▶ **Activity**
Your task is to repeat the data exactly, every line of it.

▶ **Given information**
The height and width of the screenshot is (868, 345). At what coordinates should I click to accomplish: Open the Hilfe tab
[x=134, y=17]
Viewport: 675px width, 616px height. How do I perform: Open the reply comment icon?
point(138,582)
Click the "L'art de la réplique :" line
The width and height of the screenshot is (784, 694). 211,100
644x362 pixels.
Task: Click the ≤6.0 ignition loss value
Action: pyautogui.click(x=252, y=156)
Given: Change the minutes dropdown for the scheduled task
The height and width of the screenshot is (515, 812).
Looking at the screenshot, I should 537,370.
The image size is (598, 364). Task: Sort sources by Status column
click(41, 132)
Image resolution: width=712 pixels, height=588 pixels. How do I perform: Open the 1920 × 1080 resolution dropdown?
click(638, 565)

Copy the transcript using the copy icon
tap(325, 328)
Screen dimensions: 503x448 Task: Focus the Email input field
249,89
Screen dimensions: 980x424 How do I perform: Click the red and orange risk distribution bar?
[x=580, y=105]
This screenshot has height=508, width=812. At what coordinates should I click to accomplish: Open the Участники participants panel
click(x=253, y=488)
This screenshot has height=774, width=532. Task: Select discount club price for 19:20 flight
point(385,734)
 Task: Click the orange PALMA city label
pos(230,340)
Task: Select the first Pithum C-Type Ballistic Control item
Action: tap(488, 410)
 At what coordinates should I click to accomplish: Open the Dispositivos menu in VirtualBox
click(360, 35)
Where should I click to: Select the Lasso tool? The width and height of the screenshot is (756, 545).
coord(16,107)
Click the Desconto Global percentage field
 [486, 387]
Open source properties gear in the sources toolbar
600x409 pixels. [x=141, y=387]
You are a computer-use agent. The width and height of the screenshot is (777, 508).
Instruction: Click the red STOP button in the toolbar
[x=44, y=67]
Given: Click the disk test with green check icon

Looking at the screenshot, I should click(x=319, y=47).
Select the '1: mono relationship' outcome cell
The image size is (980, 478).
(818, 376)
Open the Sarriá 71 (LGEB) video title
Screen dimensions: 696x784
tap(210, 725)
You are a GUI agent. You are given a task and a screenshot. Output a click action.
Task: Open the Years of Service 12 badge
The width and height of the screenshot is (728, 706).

▶ **Expected output**
The height and width of the screenshot is (868, 345). At what coordinates should I click to accomplish: Open the Hilfe tab
[x=134, y=17]
Viewport: 675px width, 616px height. How do I perform: Open the reply comment icon?
point(138,582)
Click the "L'art de la réplique :" line
The width and height of the screenshot is (784, 694). 211,100
644x362 pixels.
Task: Click the ≤6.0 ignition loss value
Action: pyautogui.click(x=252, y=156)
Given: Change the minutes dropdown for the scheduled task
The height and width of the screenshot is (515, 812).
Looking at the screenshot, I should 537,370.
The image size is (598, 364). Task: Sort sources by Status column
click(41, 132)
Image resolution: width=712 pixels, height=588 pixels. How do I perform: Open the 1920 × 1080 resolution dropdown?
click(638, 565)

Copy the transcript using the copy icon
tap(325, 328)
Screen dimensions: 503x448 Task: Focus the Email input field
249,89
Screen dimensions: 980x424 How do I perform: Click the red and orange risk distribution bar?
[x=580, y=105]
This screenshot has height=508, width=812. At what coordinates should I click to accomplish: Open the Участники participants panel
click(x=253, y=488)
This screenshot has height=774, width=532. Task: Select discount club price for 19:20 flight
point(385,734)
 Task: Click the orange PALMA city label
pos(230,340)
Task: Select the first Pithum C-Type Ballistic Control item
Action: tap(488, 410)
 At what coordinates should I click to accomplish: Open the Dispositivos menu in VirtualBox
click(360, 35)
Where should I click to: Select the Lasso tool? The width and height of the screenshot is (756, 545).
coord(16,107)
Click the Desconto Global percentage field
 [486, 387]
Open source properties gear in the sources toolbar
600x409 pixels. [x=141, y=387]
You are a computer-use agent. The width and height of the screenshot is (777, 508).
Instruction: Click the red STOP button in the toolbar
[x=44, y=67]
Given: Click the disk test with green check icon

Looking at the screenshot, I should click(x=319, y=47).
Select the '1: mono relationship' outcome cell
The image size is (980, 478).
(818, 376)
Open the Sarriá 71 (LGEB) video title
Screen dimensions: 696x784
tap(210, 725)
You are a GUI agent. You are given a task and a screenshot. Output a click action.
Task: Open the Years of Service 12 badge
The width and height of the screenshot is (728, 706).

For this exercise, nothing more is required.